Nguyen Huu Vinh and Nguyen Thi Minh Thuym started the political blog Basam in 2007, aiming to educate Vietnamese readers by providing links to news from a variety of perspectives.

While most links are from state media, the blog also published articles and commentaries on Vietnamese political, social, economic, and cultural issues. In addition the blog published translations of English and French language articles and excerpts from books.

During the six years it published, Basam attracted several million readers inside and outside Vietnam.The arrest of the bloggers has captured international attention.

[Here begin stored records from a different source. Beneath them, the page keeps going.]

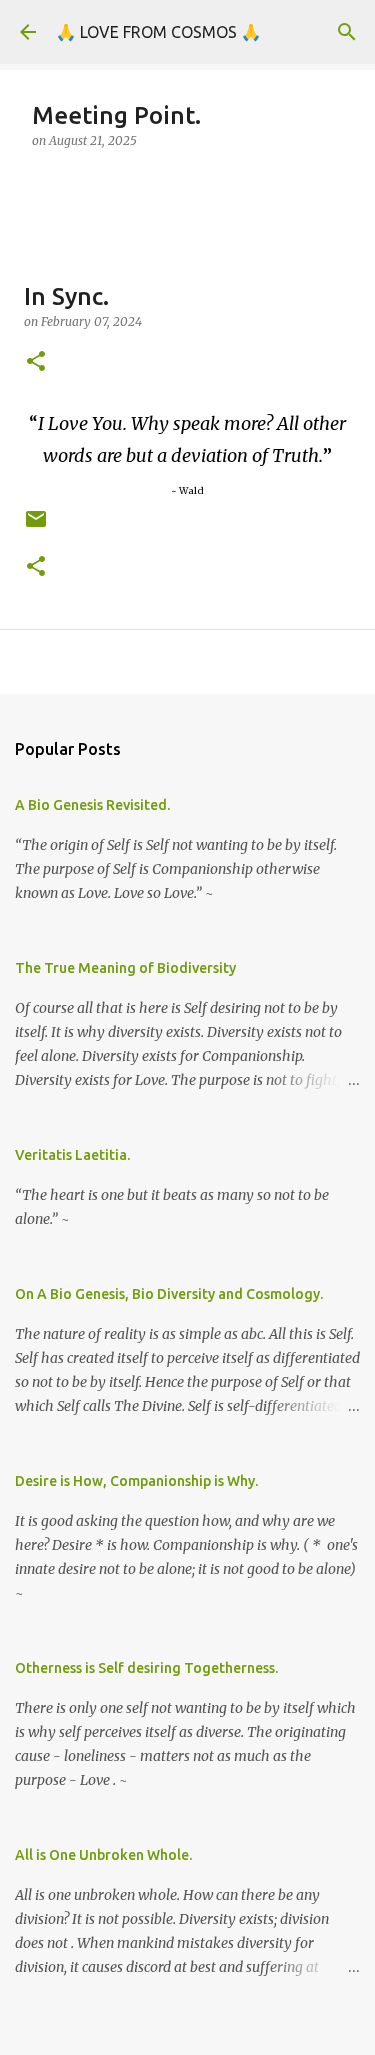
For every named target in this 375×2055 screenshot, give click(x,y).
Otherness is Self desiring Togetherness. (146, 1668)
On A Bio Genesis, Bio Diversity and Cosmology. (169, 1294)
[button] (36, 362)
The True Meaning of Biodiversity (125, 968)
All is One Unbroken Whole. (103, 1855)
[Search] (347, 32)
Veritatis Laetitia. (72, 1155)
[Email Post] (36, 526)
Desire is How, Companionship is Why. (136, 1481)
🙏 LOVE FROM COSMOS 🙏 (158, 32)
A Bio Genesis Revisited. (92, 805)
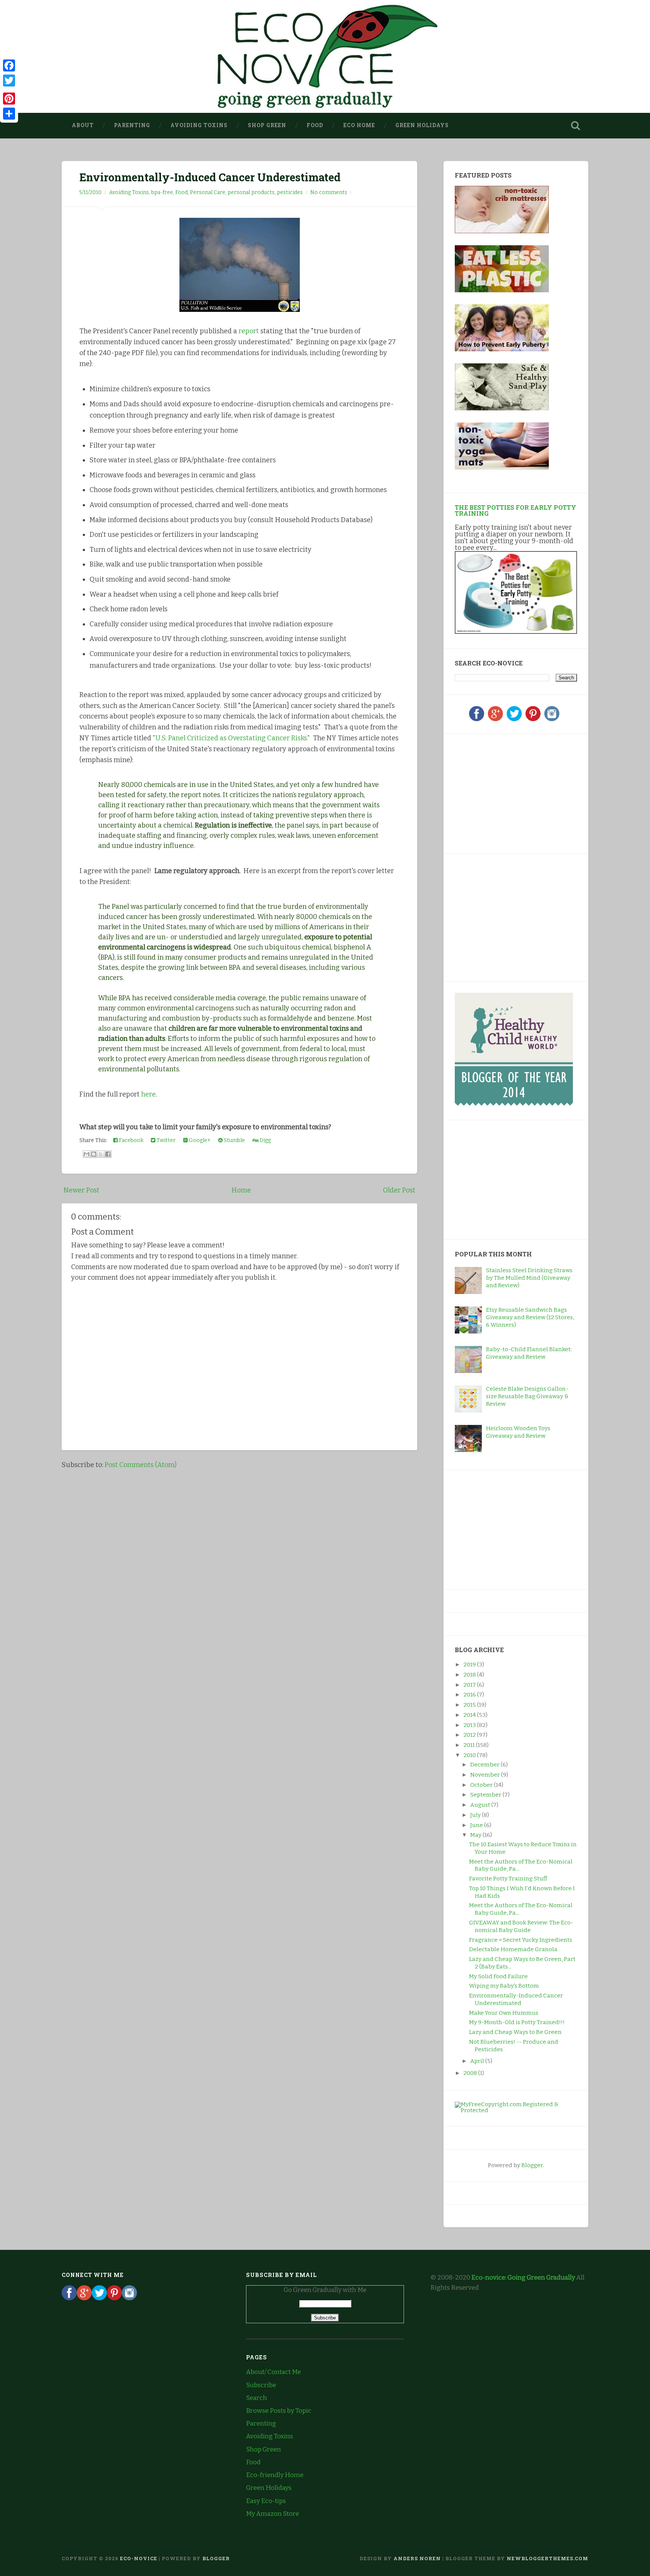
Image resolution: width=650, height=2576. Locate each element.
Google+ (199, 1140)
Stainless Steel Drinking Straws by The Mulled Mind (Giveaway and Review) (529, 1278)
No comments (328, 192)
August (480, 1804)
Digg (264, 1140)
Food (315, 125)
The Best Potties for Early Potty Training (515, 510)
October (482, 1785)
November (485, 1774)
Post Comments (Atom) (140, 1465)
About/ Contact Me (273, 2372)
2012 (470, 1735)
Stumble (234, 1140)
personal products (251, 192)
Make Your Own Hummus (503, 2012)
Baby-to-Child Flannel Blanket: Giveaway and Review (529, 1353)
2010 (470, 1755)
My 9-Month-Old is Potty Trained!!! (517, 2022)
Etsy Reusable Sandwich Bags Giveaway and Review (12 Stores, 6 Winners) (530, 1317)
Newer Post (81, 1190)
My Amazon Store (272, 2514)
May (476, 1835)
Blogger (532, 2165)
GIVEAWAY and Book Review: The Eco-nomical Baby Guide (521, 1926)
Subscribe (261, 2385)
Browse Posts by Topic (278, 2411)
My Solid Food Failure (498, 1976)
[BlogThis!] (93, 1154)
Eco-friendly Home (275, 2475)
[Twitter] (514, 719)
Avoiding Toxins (199, 125)
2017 (470, 1684)
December (485, 1764)
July (476, 1815)
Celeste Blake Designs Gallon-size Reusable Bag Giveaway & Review (527, 1396)
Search (256, 2398)
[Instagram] (551, 719)
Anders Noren (417, 2558)
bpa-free (162, 192)
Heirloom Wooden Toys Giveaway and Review (518, 1432)
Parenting (132, 125)
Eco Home (359, 125)
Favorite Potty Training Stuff (508, 1878)
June (477, 1825)
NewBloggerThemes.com (547, 2558)
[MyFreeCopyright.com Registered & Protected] (516, 2110)
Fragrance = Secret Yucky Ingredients (520, 1940)
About (83, 125)
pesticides (290, 192)
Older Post (399, 1190)
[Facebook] (476, 719)
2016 (470, 1694)
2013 (470, 1725)
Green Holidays (422, 125)
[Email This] (86, 1154)
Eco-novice (138, 2558)
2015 (470, 1704)
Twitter (165, 1140)
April (477, 2061)
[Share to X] (101, 1154)
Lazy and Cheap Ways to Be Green (515, 2032)
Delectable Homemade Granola (513, 1949)
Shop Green (267, 125)
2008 (470, 2073)
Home (241, 1190)
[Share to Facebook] (108, 1154)
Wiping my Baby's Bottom (504, 1985)
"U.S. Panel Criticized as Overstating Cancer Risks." (231, 738)
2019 (470, 1664)
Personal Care (207, 192)
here (148, 1094)
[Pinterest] (533, 719)
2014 (470, 1715)
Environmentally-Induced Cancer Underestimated (209, 177)
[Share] (9, 113)
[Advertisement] (502, 792)
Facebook (130, 1140)
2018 (470, 1674)
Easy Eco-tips (266, 2501)
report (249, 331)
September (486, 1794)
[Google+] (495, 719)
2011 (469, 1745)
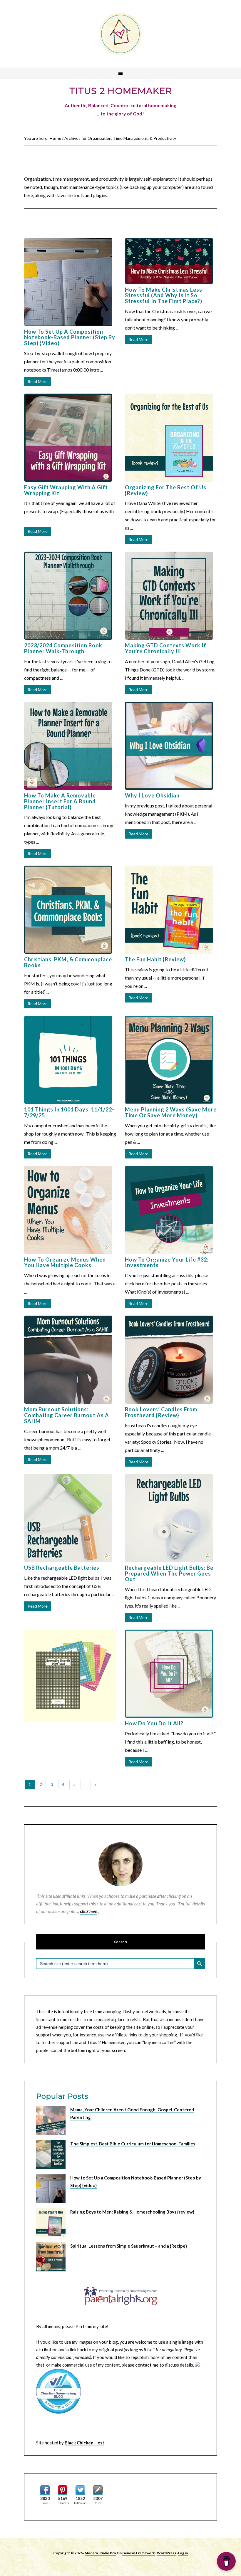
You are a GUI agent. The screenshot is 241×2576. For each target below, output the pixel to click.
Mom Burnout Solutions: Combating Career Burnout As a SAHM (66, 1415)
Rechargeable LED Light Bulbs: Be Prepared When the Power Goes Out (169, 1573)
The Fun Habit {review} (155, 959)
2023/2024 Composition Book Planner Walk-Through (63, 648)
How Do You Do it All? (154, 1723)
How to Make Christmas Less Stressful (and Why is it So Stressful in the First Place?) (163, 295)
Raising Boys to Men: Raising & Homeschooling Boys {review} (132, 2211)
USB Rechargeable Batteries (61, 1567)
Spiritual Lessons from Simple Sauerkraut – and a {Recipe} (128, 2245)
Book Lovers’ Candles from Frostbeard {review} (161, 1412)
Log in (183, 2553)
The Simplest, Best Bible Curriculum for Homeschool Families (132, 2143)
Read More (38, 381)
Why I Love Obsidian (152, 795)
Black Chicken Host (84, 2442)
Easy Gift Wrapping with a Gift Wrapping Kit (66, 490)
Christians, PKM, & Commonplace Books (68, 962)
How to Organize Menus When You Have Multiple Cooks (65, 1262)
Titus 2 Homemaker (120, 34)
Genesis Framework (138, 2553)
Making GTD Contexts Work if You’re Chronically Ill (165, 648)
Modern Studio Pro (100, 2553)
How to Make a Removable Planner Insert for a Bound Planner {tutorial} (60, 801)
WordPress (166, 2553)
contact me (147, 2364)
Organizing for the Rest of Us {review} (165, 490)
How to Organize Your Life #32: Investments (166, 1262)
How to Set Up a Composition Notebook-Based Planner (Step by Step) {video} (69, 337)
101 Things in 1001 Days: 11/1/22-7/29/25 (69, 1112)
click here (88, 1911)
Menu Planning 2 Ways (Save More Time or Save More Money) (171, 1112)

Nguyen Huu Vinh, a former policeman, founded Basam as a means to store articles for his own reference, but the site soon became a platform for activists to share online posts and other content critical of the government.

Communist Vietnam, where all media are state-run, does not tolerate dissent, and rights groups identify Article 258 as among the vague provisions that authorities have been using to detain and jail dozens of writers and bloggers over the last two years.

“Vietnam’s friends and donors should publicly challenge the ludicrous charges against Nguyen Huu Vinh and Nguyen Thi Minh,” Adams said. “They should demand that the government free all political prisoners and drop all pending charges against dissenting voices.”